EXERCISE GOAL:
Transcribe only the lines in the data below falling between the line with "Task: Click the route Prefix field" and the line with "Given: Tap the user profile avatar picture", including those two lines, and leave out any picture.

============

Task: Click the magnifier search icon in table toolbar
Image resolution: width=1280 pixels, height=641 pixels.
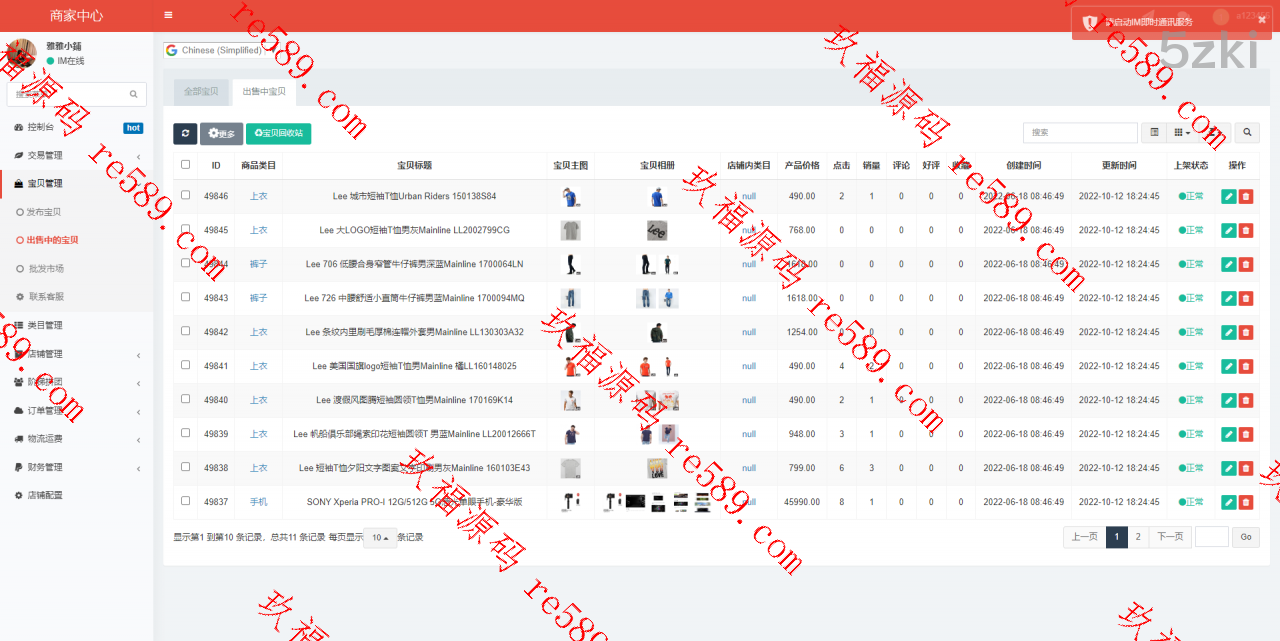Action: 1246,132
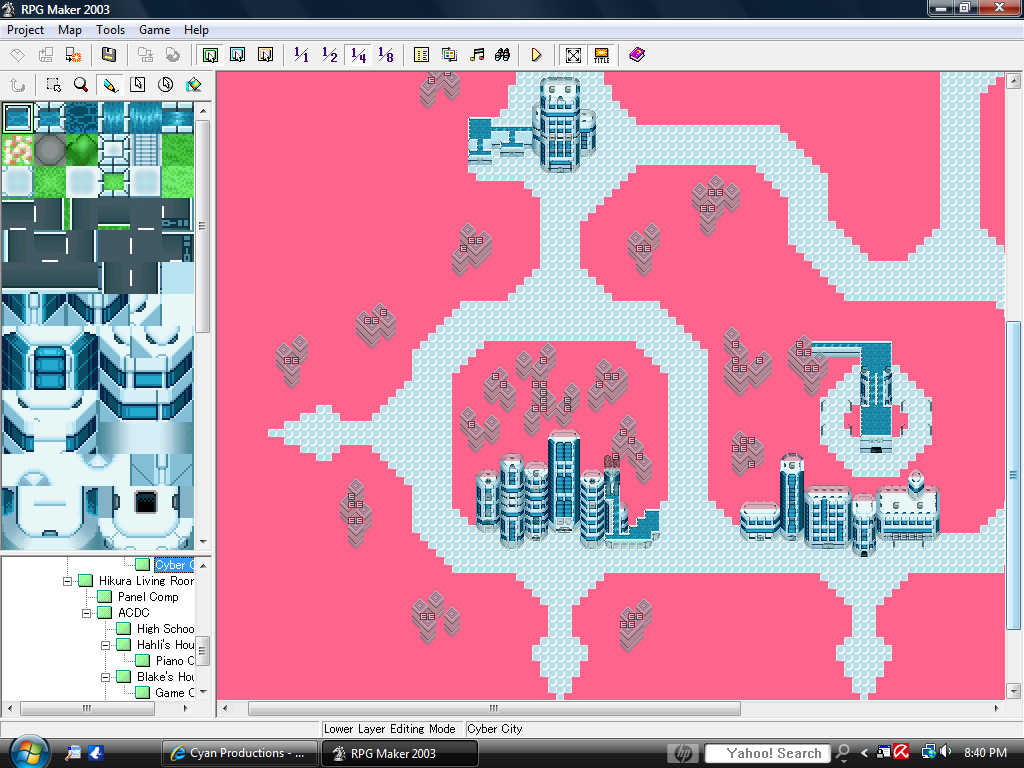Screen dimensions: 1024x768
Task: Pick the green grass tile in the palette
Action: click(177, 151)
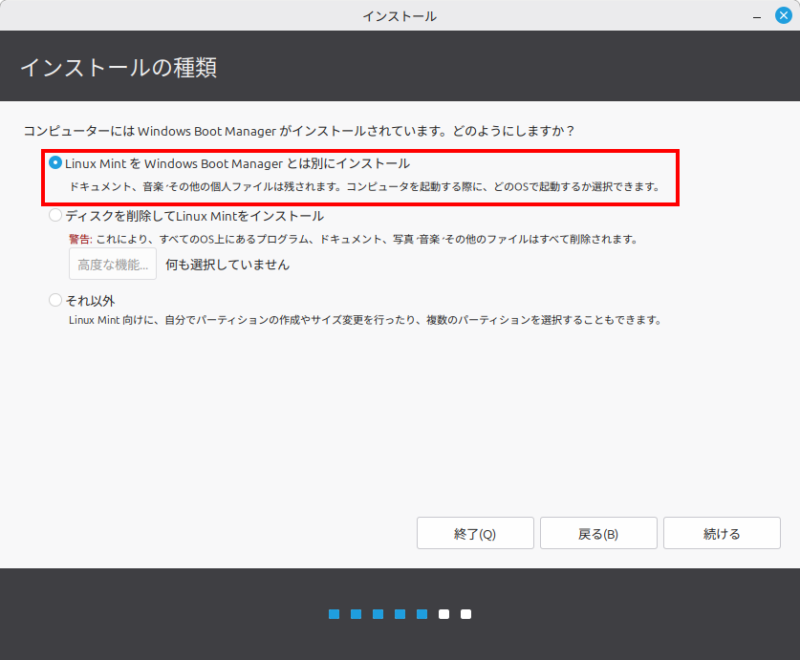Close the installer with the blue X icon
800x660 pixels.
(784, 16)
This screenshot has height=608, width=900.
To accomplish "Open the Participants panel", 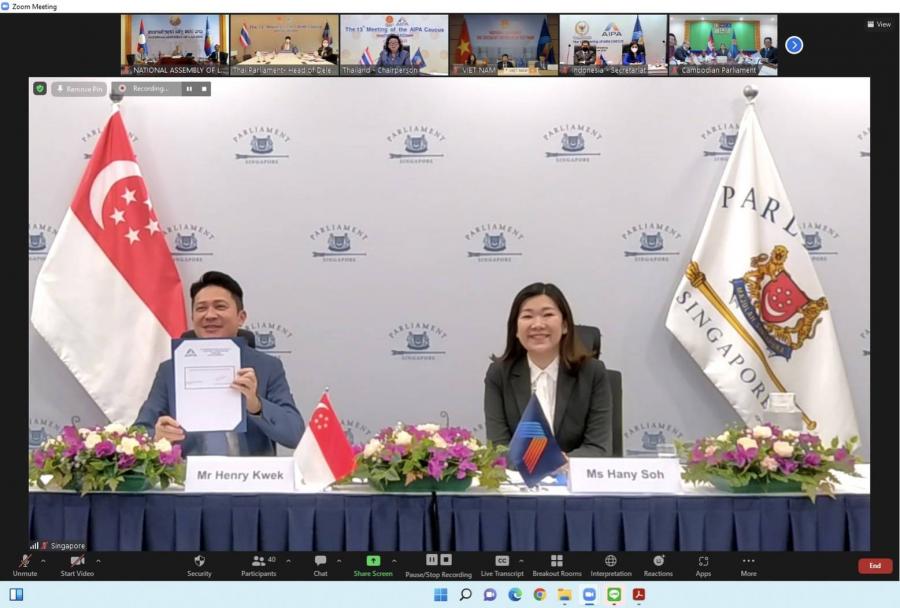I will click(x=258, y=565).
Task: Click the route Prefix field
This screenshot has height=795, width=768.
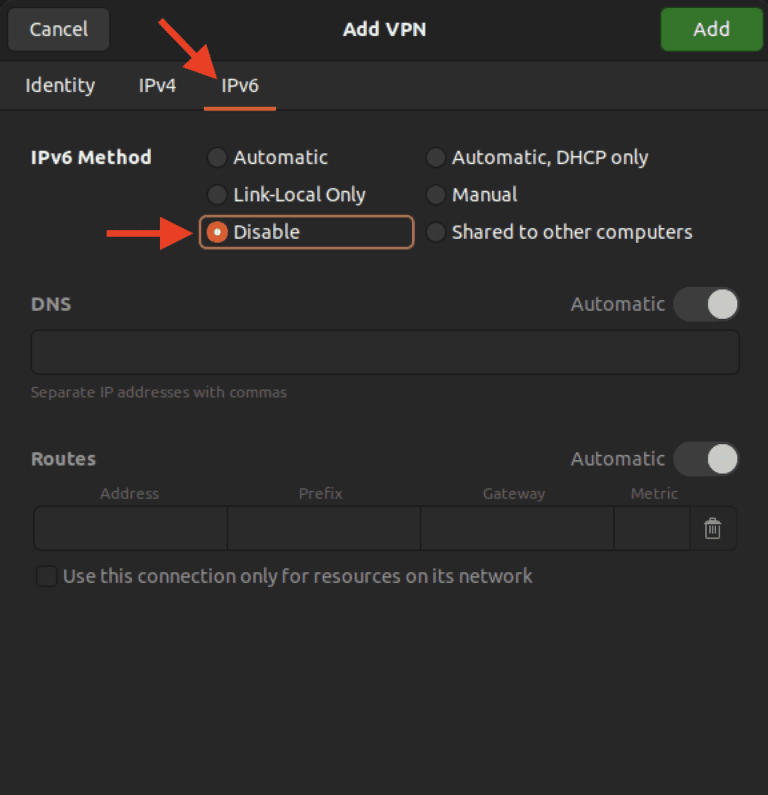Action: tap(323, 529)
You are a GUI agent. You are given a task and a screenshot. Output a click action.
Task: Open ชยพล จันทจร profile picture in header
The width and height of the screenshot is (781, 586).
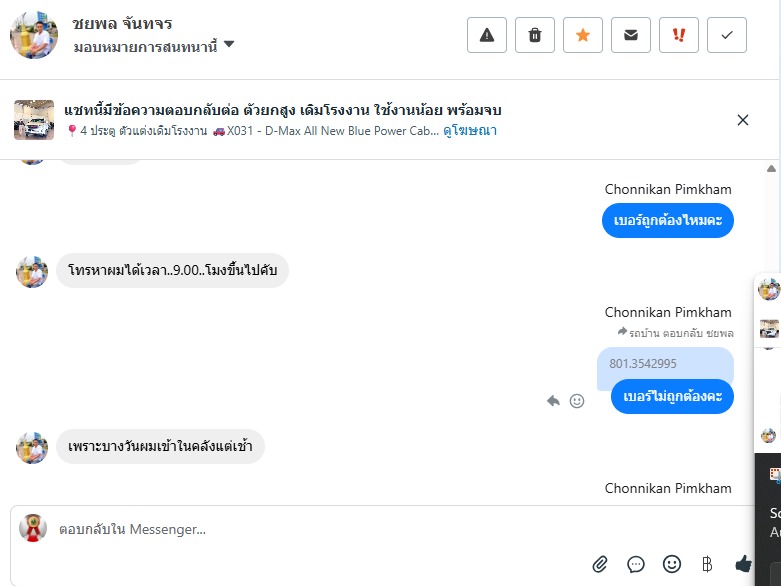(34, 35)
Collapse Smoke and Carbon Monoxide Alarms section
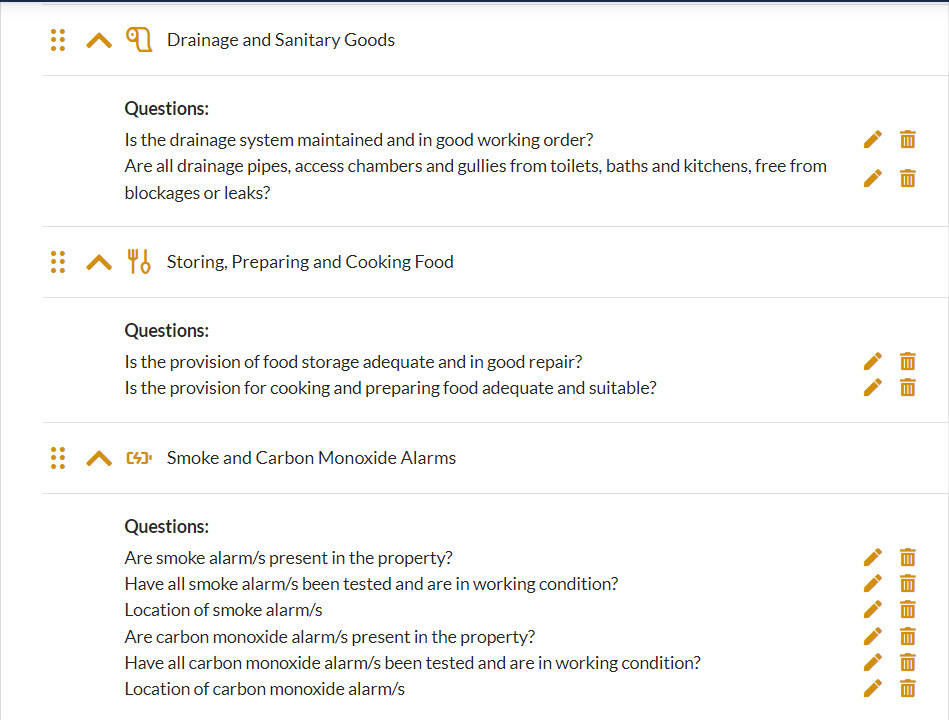 [99, 459]
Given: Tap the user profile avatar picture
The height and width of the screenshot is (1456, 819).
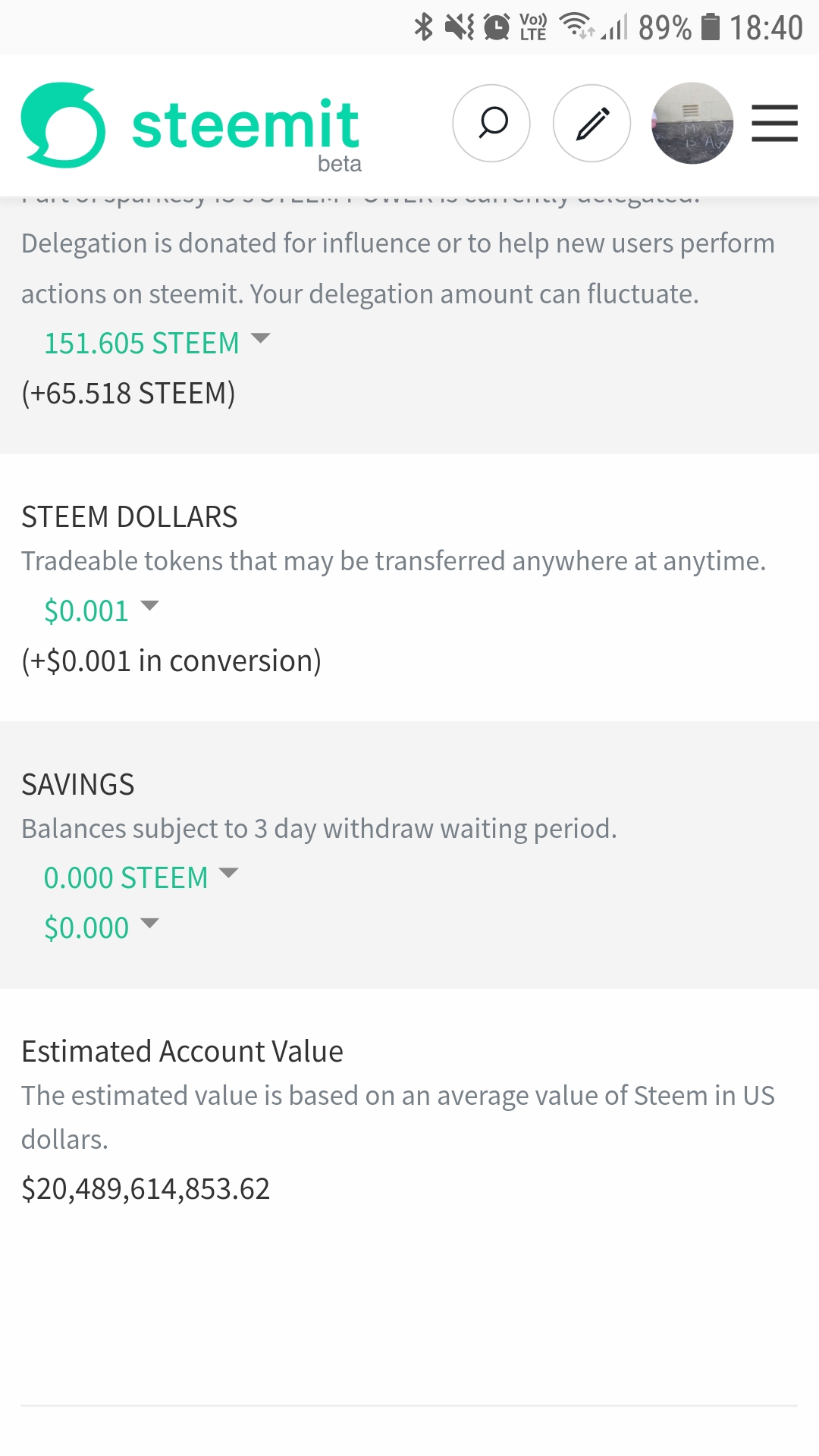Looking at the screenshot, I should [692, 123].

============

RESPONSE BELOW:
Task: Click the route Prefix field
This screenshot has height=795, width=768.
Action: tap(323, 529)
You are a GUI agent. You are given a task and a screenshot. Output a click action.
Task: Open ชยพล จันทจร profile picture in header
The width and height of the screenshot is (781, 586).
(34, 35)
Collapse Smoke and Carbon Monoxide Alarms section
 [99, 459]
Given: Tap the user profile avatar picture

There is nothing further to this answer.